▶ _Input_
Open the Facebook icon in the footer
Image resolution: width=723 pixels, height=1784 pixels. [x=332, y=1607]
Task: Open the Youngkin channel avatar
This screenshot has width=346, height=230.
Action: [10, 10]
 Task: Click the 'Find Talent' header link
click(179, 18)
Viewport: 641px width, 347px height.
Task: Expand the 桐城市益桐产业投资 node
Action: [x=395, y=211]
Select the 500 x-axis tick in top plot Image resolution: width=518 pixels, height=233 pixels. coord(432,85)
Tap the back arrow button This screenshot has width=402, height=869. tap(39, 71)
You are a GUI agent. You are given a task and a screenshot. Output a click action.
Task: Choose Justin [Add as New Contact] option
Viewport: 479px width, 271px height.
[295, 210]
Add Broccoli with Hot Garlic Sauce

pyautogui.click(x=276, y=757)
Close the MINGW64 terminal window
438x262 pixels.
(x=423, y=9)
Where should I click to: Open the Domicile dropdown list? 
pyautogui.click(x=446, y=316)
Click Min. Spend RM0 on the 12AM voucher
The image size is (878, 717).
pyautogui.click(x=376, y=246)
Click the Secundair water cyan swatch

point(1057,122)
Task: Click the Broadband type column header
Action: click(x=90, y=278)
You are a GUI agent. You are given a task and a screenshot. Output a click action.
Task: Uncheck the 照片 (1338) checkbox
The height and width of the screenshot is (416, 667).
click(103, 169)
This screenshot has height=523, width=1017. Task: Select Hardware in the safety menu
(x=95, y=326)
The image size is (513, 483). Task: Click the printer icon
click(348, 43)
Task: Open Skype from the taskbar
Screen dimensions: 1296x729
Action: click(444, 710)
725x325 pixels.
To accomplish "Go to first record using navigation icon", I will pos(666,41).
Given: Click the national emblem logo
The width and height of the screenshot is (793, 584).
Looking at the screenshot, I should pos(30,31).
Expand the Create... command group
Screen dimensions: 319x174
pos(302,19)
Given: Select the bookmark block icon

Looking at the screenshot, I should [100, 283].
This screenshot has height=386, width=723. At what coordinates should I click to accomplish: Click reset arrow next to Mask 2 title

▶ _Task description_
Please go through the listing and return each line that has "arrow" in it.

▶ _Answer box_
Tap the back arrow button This screenshot has width=402, height=869. tap(39, 71)
This screenshot has height=386, width=723. At what coordinates should I click to accomplish: Click reset arrow next to Mask 2 title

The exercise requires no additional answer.